Lumpy But Undaunted

Typically when I read your weekly, "Incoming" is usually filled with letters about how some reader is irate over an article one of your staff has written. Well, I feel that if you have to take your lumps, you should get praise when you deserve it, namely for two articles in Vol. 8, No. 15.

First, "Requiem for a Heavyweight" was a good write-up for Big John Tate. No, it doesn't have a happy ending, but this is about the real world; for every story about someone pulling himself up by his own bootstraps, there are dozens of others who try and don't succeed. Still, in a perverse way, Big John Tate was a success: For a brief time, he was known to everyone as a champion, and that has to be one of greatest feelings in the world.

Second, and the main reason why I'm writing, "Hell Is for Children" was one of the best-written articles I've read in a long time. This is journalism at its best (and the Knoxville News-Sentinel wonders why I won't take one of their &*%$&^ subscriptions: HERE'S the reason why!). Most papers just latched onto words that they knew would draw in readers and money: "Satan worshipers," "lesbians," "occult," etc.

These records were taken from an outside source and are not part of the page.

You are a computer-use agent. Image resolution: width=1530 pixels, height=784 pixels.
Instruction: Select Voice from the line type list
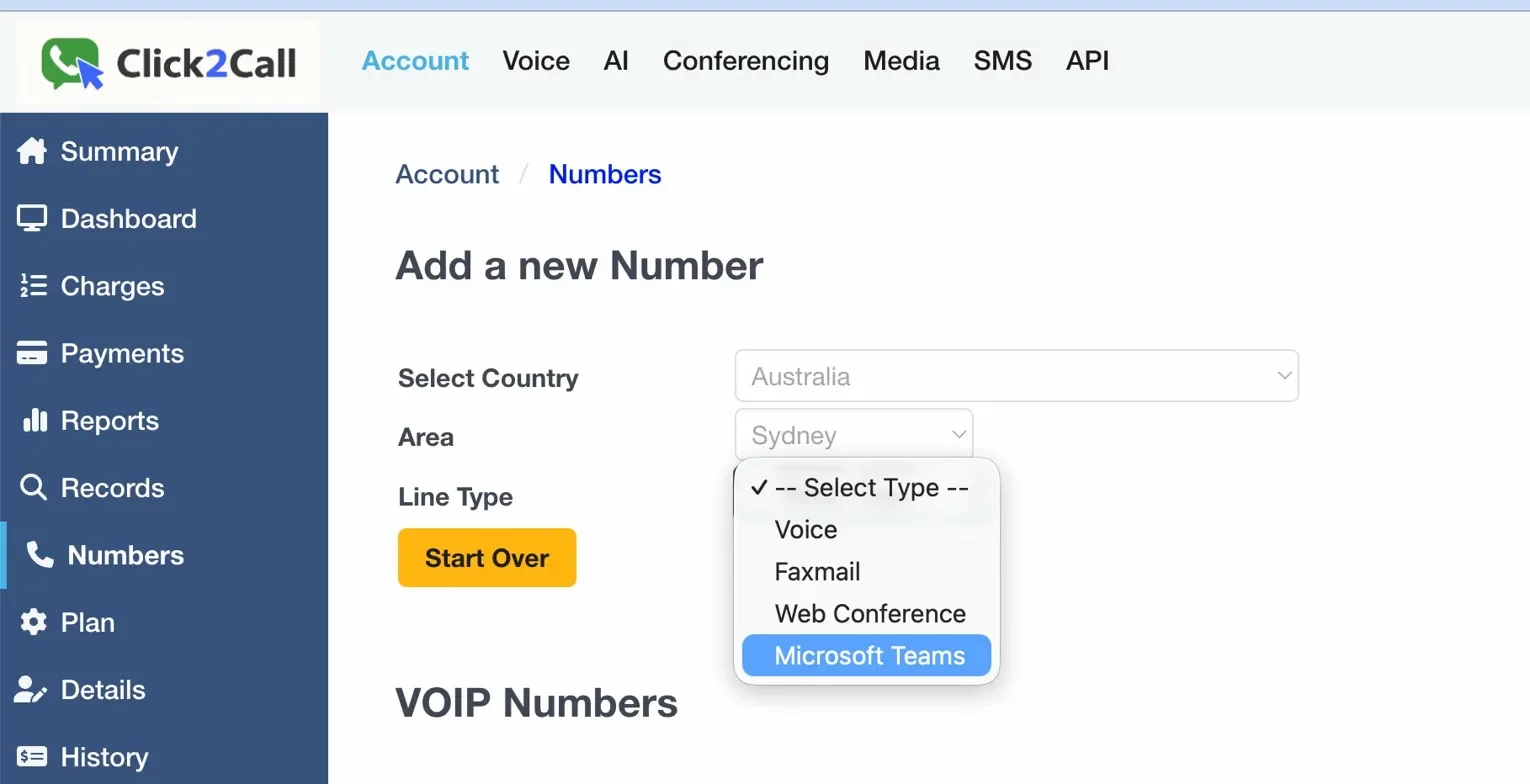point(805,529)
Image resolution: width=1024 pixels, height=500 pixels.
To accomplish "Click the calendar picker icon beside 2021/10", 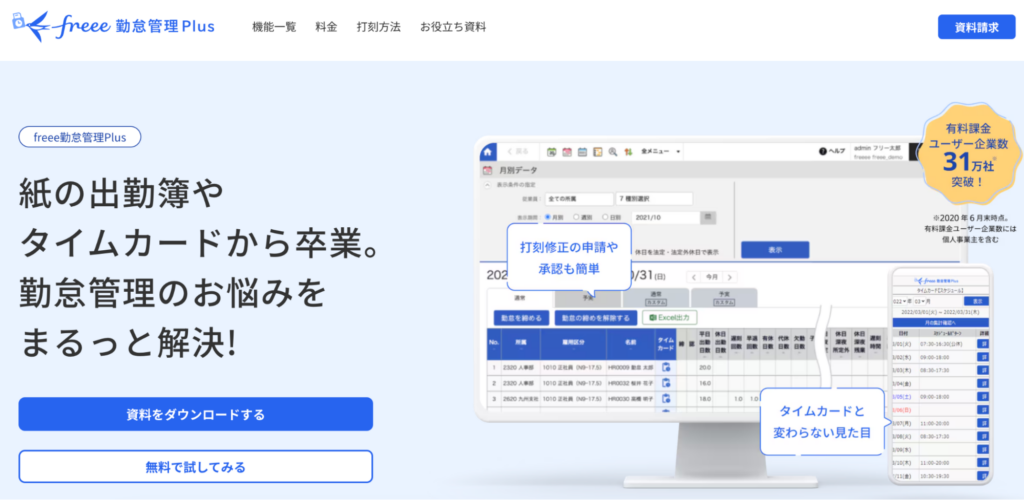I will 708,217.
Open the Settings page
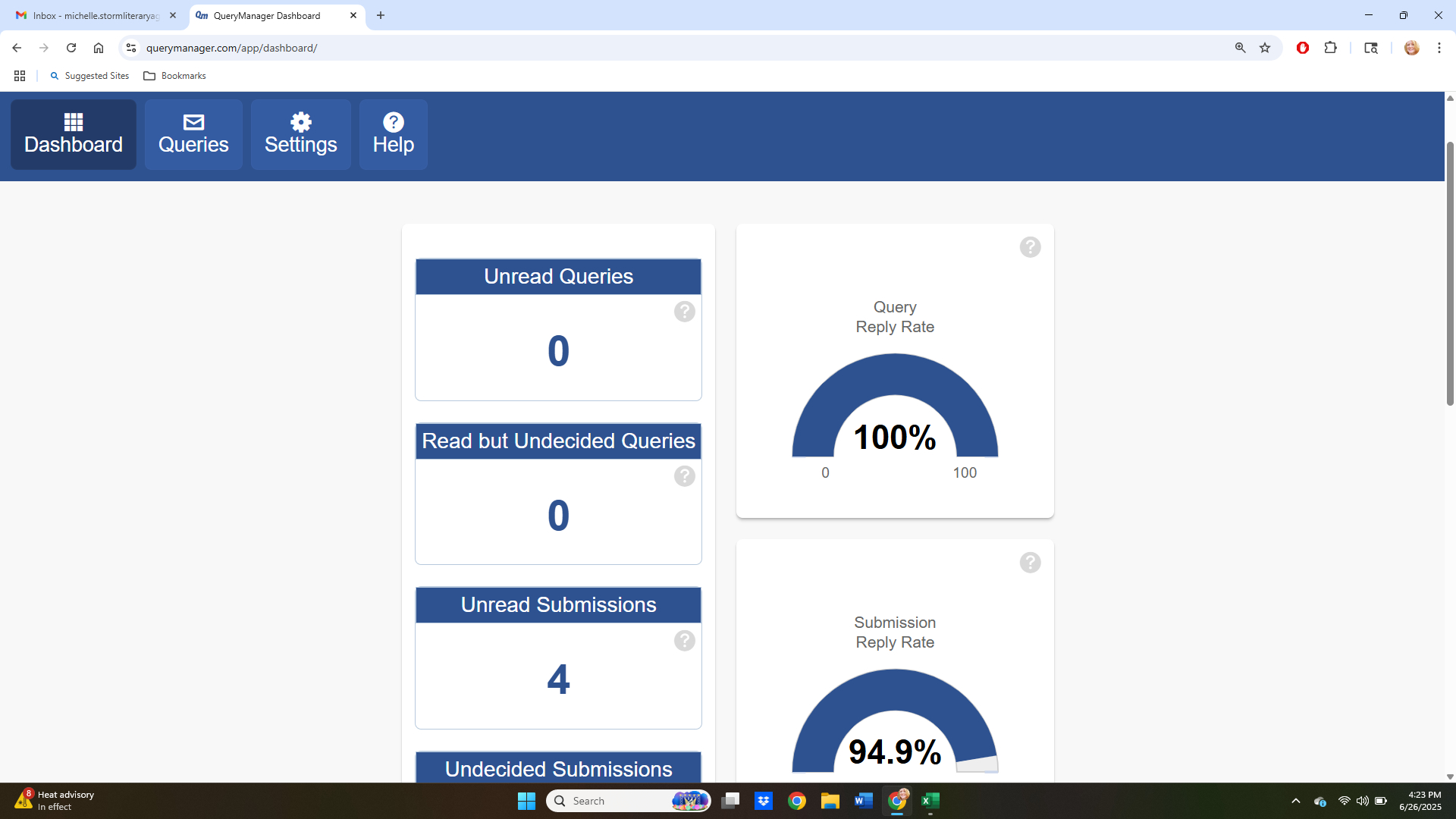 pyautogui.click(x=300, y=134)
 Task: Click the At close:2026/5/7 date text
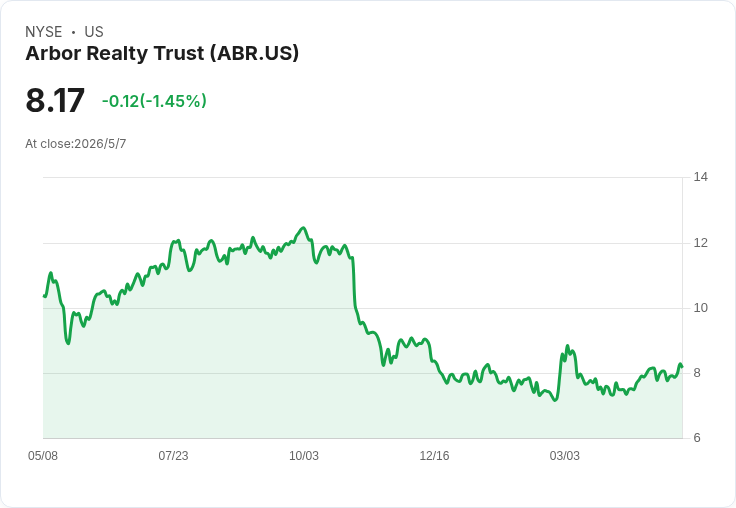(x=76, y=144)
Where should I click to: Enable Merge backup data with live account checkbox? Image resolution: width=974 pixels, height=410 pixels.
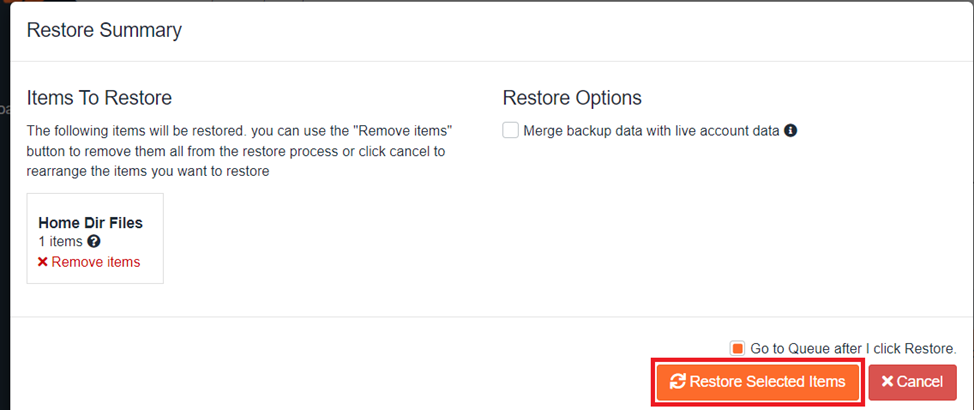511,130
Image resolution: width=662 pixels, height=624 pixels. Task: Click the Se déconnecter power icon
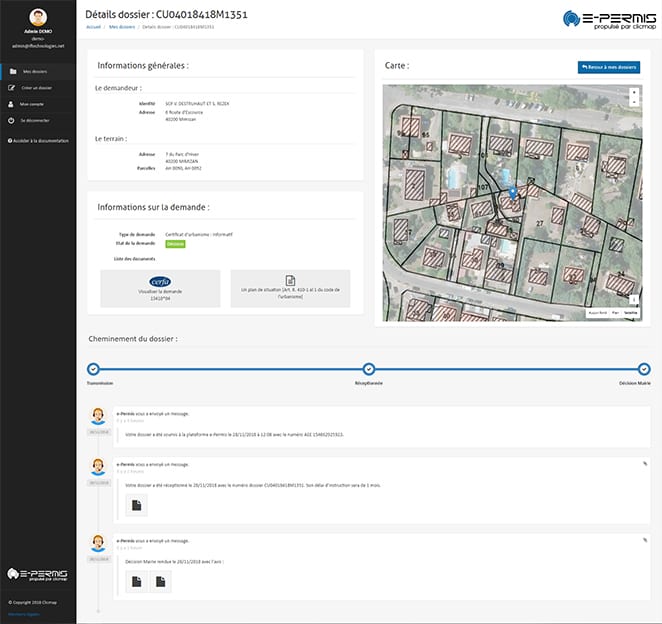pos(12,120)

As I had suspected, the murders had little or nothing to do with the occult and a lot to do with more down-to-earth phrases like "child abuse" and "sexual abuse." I guess those words don't have the pull like they used to.

Perhaps these teens were vilified as Satan worshipers simply because it is easier to condemn their actions; as you said, to understand may lead [one] to excuse their actions. With the religious background of the victims, giving a "good vs. evil" spin to the story leaves no gray area. After the general public had been bombarded by all the sensationalism connected to the Lillelid case to the point of being numbed into an "oh, just gas the lot of them" mentality, someone actually writes a well-researched article. Finally we see the town in which these kids grew up, the families they belonged to, and the problems that went with them, and perhaps [gain] a little understanding.

I don't see the demonic monsters other papers would like you to see; I see a group of severely messed-up kids who needed help, but it came too late. I don't see this as a story about four unfortunate victims gunned down by soulless murderers; I see a story about the breakdown of our society at its very foundation, and the consequences that come afterward. J.B. Priestley once wrote, "Like its politicians and its war, society has the teenagers it deserves." This article should stand as a wake-up call to America. Our children are killing and dying, and we point fingers at TV violence, gangs, drugs—whatever—as the reason why, but we never point the finger at the true cause: ourselves.